Restate all the data word for word, leaving nothing out.

Saved entries —
*-*-*

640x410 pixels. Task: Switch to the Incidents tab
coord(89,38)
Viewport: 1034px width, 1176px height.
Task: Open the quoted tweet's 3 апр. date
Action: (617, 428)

*-*-*

Final answer —
640x410 pixels. Task: Switch to the Incidents tab
coord(89,38)
Viewport: 1034px width, 1176px height.
Task: Open the quoted tweet's 3 апр. date
Action: (617, 428)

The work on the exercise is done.